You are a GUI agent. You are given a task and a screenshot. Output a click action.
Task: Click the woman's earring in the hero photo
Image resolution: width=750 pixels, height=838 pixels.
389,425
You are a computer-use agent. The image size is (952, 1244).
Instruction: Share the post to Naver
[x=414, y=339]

--

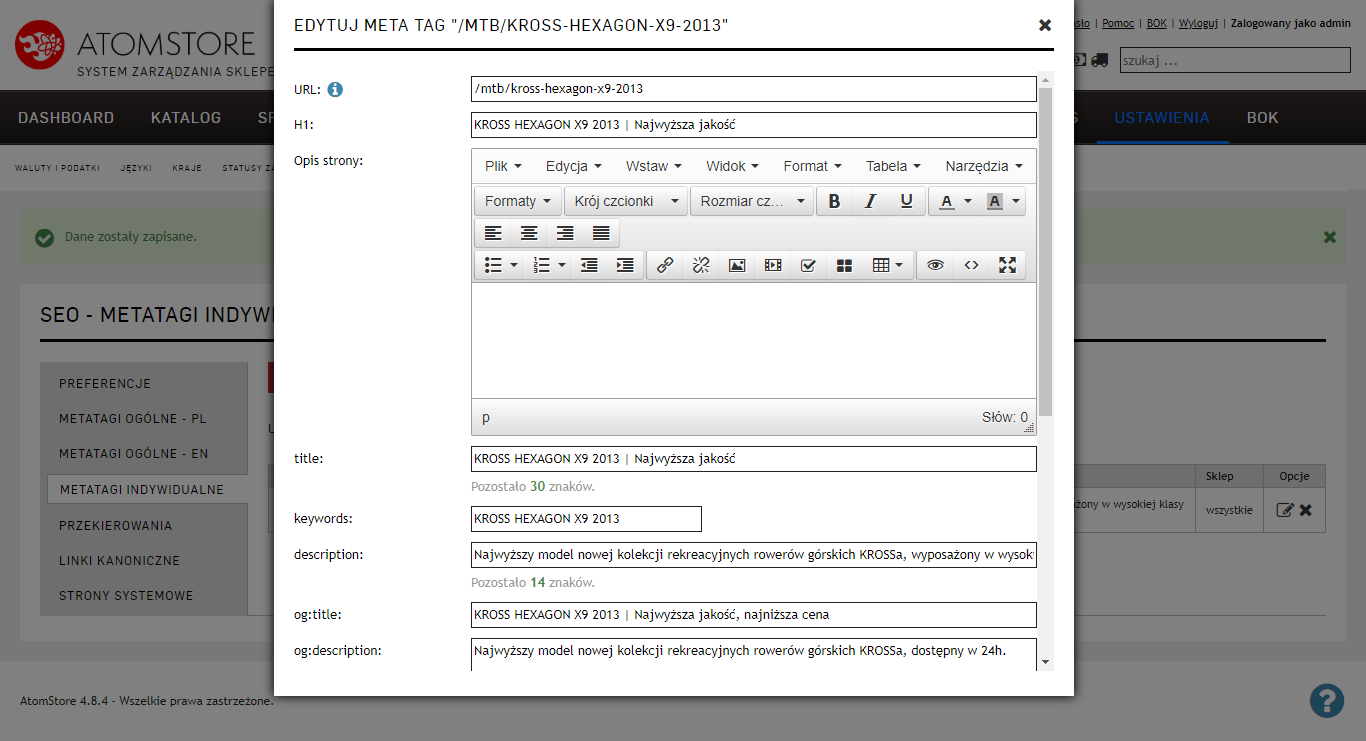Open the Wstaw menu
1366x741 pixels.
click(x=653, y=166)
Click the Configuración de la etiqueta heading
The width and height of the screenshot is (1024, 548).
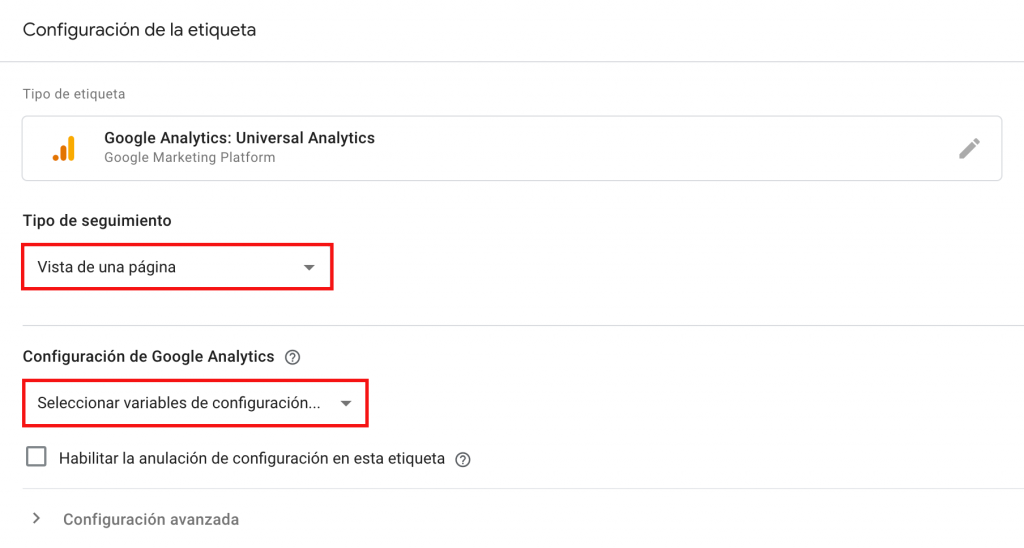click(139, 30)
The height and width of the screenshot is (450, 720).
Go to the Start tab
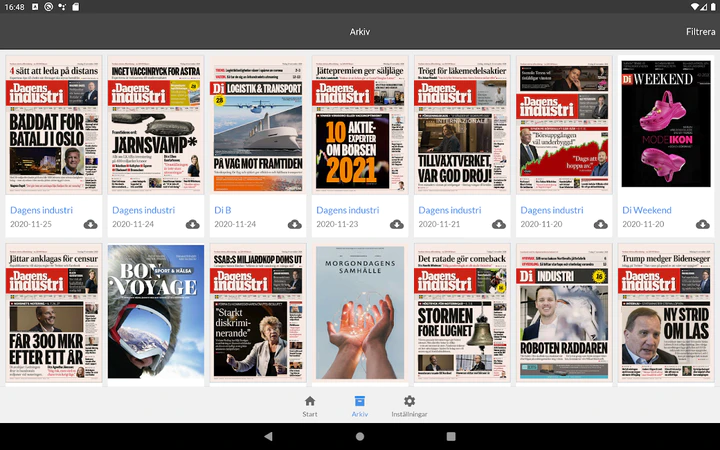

* Work order *
Using the data above, output the line that has "Click the Configuración", the line that has "Go to the Start tab", and whatever lines fall between, each exactly as it stands and without pictures.

* Problem solution *
Click the Configuración de la etiqueta heading
The width and height of the screenshot is (1024, 548).
click(139, 30)
The height and width of the screenshot is (450, 720).
Go to the Start tab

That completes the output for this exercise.